» RECORDS FOR THE EXERCISE

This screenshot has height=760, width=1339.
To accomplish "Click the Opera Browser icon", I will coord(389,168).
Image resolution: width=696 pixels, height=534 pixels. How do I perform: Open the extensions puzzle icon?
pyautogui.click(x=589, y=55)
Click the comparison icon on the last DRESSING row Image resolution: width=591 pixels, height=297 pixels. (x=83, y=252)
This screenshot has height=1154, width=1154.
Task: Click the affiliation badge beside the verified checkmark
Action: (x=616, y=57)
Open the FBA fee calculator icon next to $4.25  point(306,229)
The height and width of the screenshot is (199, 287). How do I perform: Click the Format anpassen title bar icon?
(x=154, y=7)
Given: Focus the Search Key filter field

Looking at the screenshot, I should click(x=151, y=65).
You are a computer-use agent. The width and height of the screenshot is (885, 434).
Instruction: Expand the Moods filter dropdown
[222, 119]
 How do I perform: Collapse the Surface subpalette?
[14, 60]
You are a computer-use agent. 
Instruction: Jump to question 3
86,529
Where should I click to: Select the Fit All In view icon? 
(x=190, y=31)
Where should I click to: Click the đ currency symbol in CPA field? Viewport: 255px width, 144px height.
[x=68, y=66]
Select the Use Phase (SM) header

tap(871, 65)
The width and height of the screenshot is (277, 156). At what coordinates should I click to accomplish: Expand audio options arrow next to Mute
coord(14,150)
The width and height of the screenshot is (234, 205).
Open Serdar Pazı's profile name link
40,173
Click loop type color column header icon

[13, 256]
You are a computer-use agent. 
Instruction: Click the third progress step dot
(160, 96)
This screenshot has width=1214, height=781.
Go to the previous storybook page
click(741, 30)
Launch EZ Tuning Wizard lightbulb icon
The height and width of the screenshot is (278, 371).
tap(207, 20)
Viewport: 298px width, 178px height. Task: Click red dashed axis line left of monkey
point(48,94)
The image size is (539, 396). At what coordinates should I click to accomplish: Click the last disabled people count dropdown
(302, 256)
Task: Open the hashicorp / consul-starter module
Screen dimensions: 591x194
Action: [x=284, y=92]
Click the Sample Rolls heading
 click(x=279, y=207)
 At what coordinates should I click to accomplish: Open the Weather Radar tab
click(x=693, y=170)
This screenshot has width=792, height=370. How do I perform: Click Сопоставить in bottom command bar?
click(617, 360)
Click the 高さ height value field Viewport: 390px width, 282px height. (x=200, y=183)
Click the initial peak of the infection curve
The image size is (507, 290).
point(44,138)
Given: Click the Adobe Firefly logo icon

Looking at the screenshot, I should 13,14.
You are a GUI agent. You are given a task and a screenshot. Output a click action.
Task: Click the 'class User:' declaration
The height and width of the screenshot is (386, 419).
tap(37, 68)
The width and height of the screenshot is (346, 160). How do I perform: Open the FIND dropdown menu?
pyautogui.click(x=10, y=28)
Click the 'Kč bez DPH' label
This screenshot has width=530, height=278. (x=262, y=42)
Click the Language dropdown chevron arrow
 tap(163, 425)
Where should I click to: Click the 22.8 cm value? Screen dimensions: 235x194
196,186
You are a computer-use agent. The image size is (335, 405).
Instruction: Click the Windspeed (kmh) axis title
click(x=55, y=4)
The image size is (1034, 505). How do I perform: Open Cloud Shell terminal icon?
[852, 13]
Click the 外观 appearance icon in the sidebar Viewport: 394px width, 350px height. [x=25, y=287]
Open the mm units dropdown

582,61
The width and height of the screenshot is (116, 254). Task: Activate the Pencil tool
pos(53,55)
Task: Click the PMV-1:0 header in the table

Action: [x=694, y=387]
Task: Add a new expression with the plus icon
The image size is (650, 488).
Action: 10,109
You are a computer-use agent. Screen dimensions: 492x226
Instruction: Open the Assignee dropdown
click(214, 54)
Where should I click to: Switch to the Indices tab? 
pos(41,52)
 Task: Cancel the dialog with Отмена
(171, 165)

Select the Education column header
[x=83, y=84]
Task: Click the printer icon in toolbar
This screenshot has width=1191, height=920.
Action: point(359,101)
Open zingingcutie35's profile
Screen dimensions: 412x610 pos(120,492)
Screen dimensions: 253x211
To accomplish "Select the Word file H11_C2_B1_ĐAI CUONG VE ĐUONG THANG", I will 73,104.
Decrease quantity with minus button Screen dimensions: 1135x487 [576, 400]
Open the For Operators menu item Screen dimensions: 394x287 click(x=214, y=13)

» EXERCISE REQUIREMENTS
Please return, exactly as written, the line containing "The image size is (650, 488)." and every line after it through the end of the records above, and nothing else.

» ANSWER SPACE
The image size is (650, 488).
Action: 10,109
You are a computer-use agent. Screen dimensions: 492x226
Instruction: Open the Assignee dropdown
click(214, 54)
Where should I click to: Switch to the Indices tab? 
pos(41,52)
 Task: Cancel the dialog with Отмена
(171, 165)

Select the Education column header
[x=83, y=84]
Task: Click the printer icon in toolbar
This screenshot has width=1191, height=920.
Action: point(359,101)
Open zingingcutie35's profile
Screen dimensions: 412x610 pos(120,492)
Screen dimensions: 253x211
To accomplish "Select the Word file H11_C2_B1_ĐAI CUONG VE ĐUONG THANG", I will 73,104.
Decrease quantity with minus button Screen dimensions: 1135x487 [576, 400]
Open the For Operators menu item Screen dimensions: 394x287 click(x=214, y=13)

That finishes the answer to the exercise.